• [Exercise requirements]: Retype the listing below line for line, but only from the line with "Select 2023 EBITDA margin percentage cell" down to the line with "The width and", inclusive. Pictures stay out.

• [Record excerpts]:
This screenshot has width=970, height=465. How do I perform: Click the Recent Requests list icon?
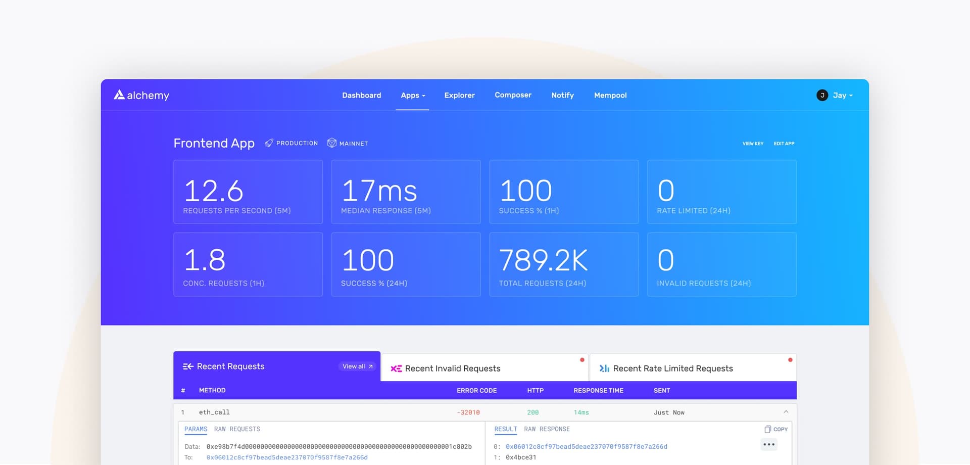click(x=188, y=366)
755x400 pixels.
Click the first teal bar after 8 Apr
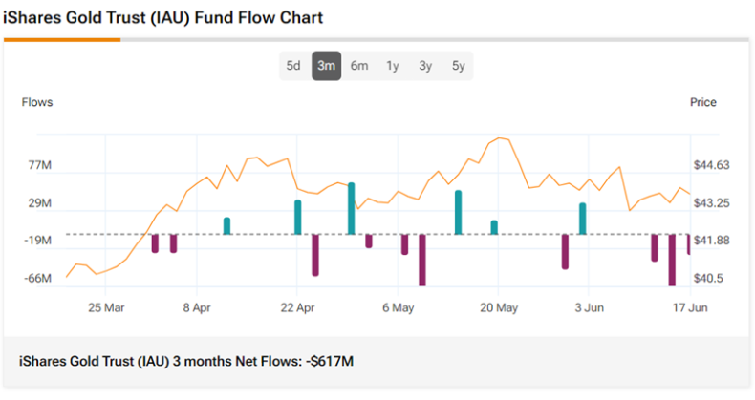pos(227,225)
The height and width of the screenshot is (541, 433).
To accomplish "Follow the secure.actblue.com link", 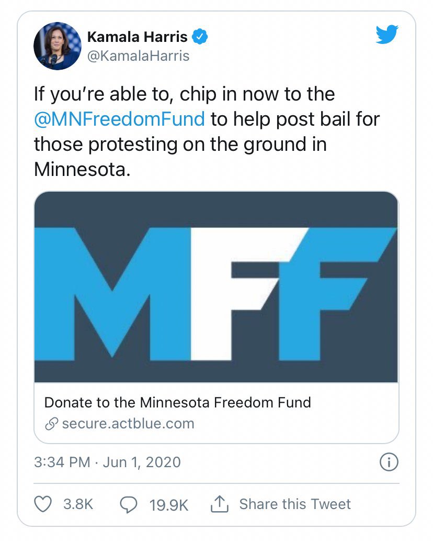I will point(128,424).
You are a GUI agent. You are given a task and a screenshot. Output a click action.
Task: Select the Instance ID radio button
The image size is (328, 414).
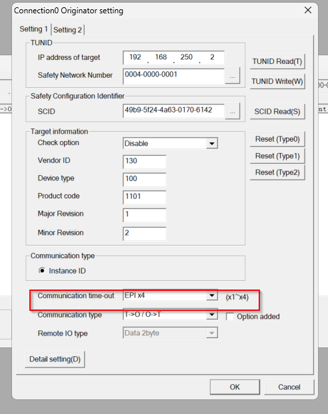(x=42, y=271)
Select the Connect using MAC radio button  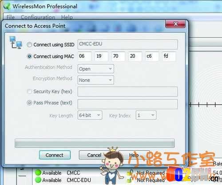click(29, 56)
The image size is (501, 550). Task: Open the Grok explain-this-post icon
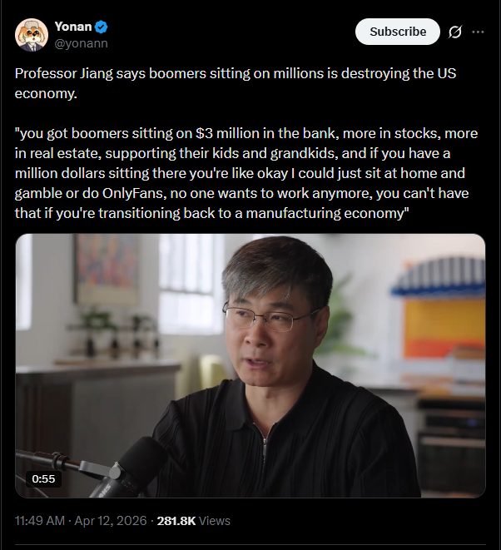pos(455,32)

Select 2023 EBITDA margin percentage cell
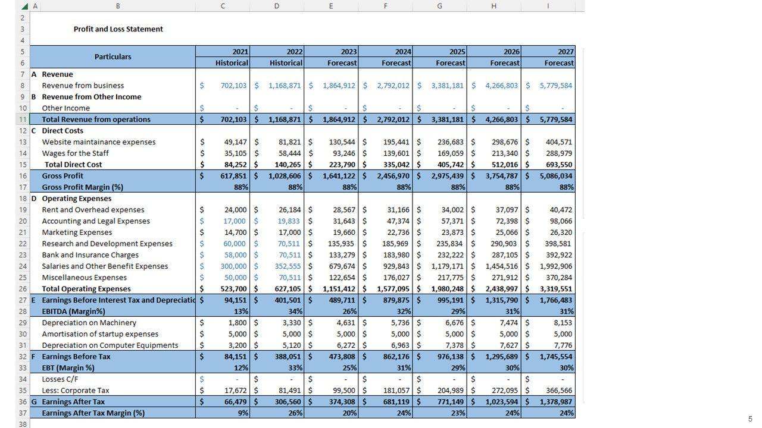331,311
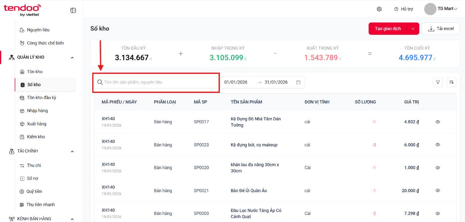Open the Thu chi sidebar link
This screenshot has height=222, width=465.
click(x=34, y=165)
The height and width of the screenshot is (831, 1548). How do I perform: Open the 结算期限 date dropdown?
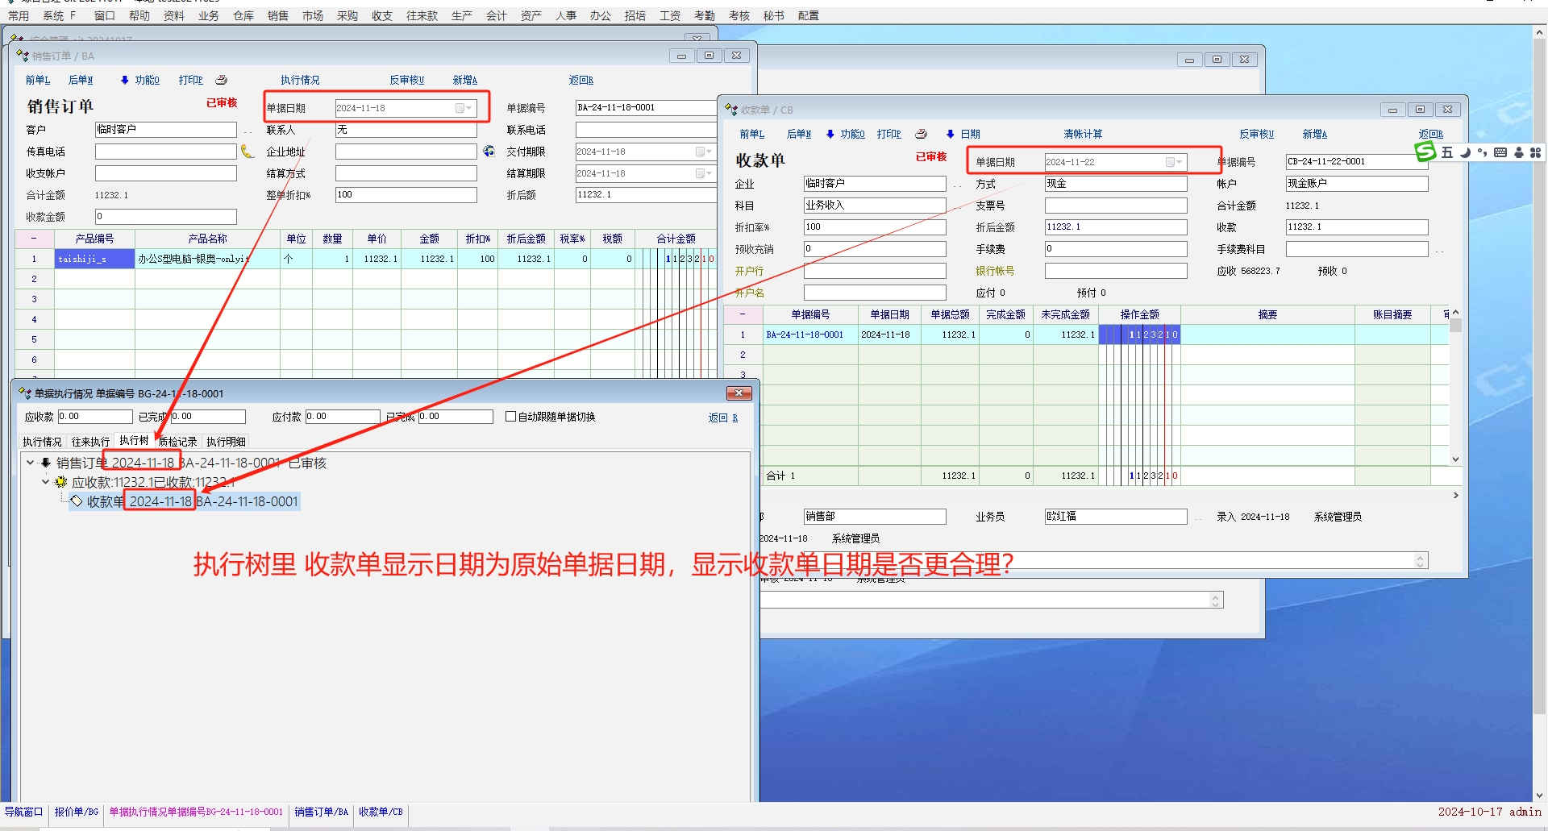point(709,173)
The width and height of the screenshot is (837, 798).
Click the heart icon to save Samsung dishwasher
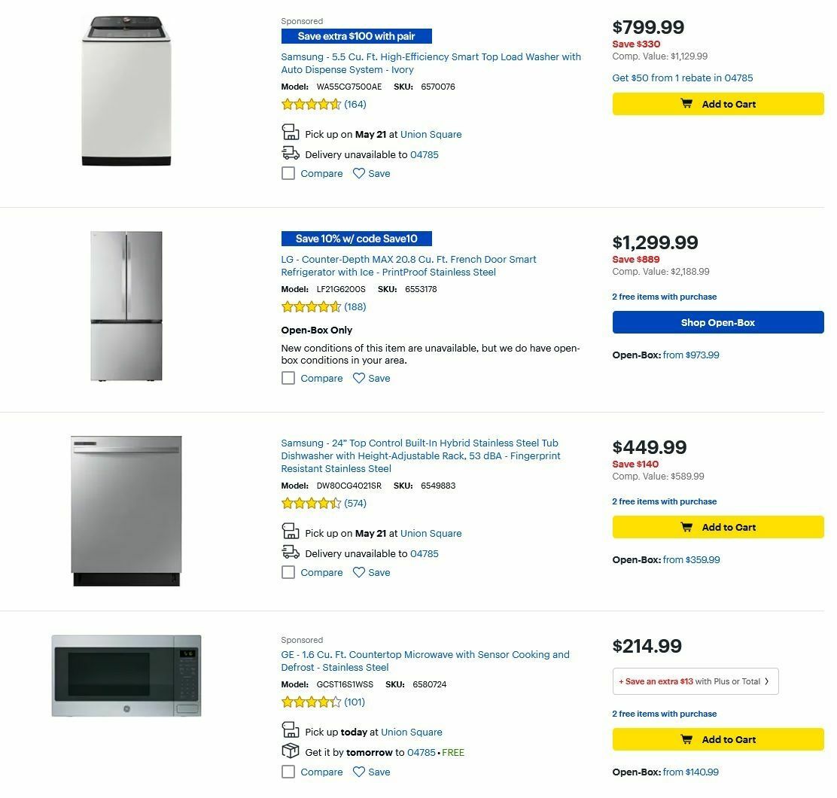click(359, 572)
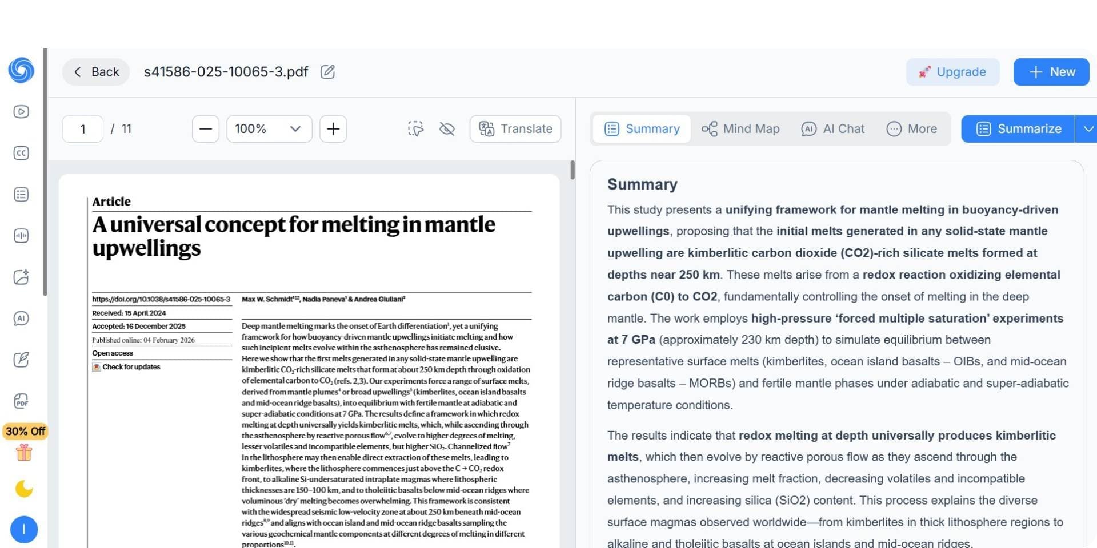
Task: Activate the area selection tool icon
Action: 415,129
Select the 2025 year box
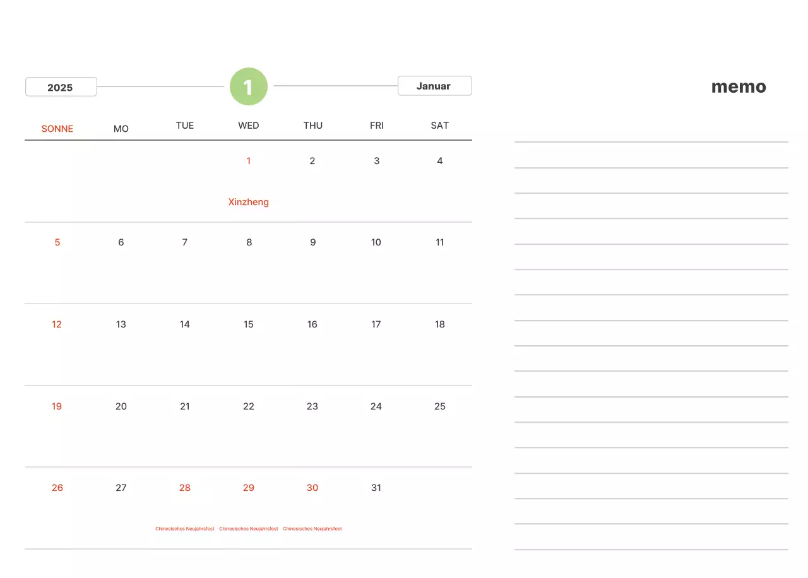Image resolution: width=808 pixels, height=578 pixels. (x=61, y=87)
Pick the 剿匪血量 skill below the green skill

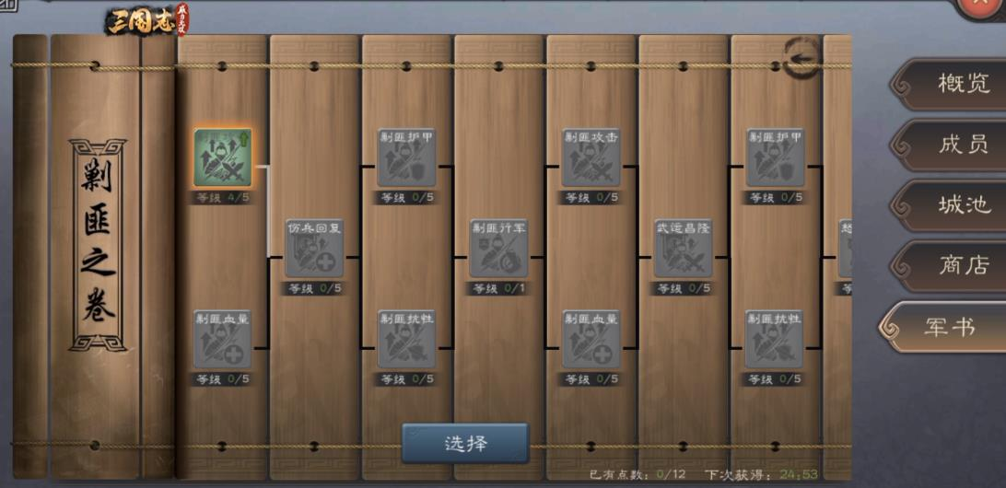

• [Answer space]:
Select 2023 EBITDA margin percentage cell
331,311
Open the Thu chi sidebar link
This screenshot has height=222, width=465.
click(x=34, y=165)
The height and width of the screenshot is (831, 1548). How do I perform: Open the 结算期限 date dropdown?
point(709,173)
The width and height of the screenshot is (837, 798).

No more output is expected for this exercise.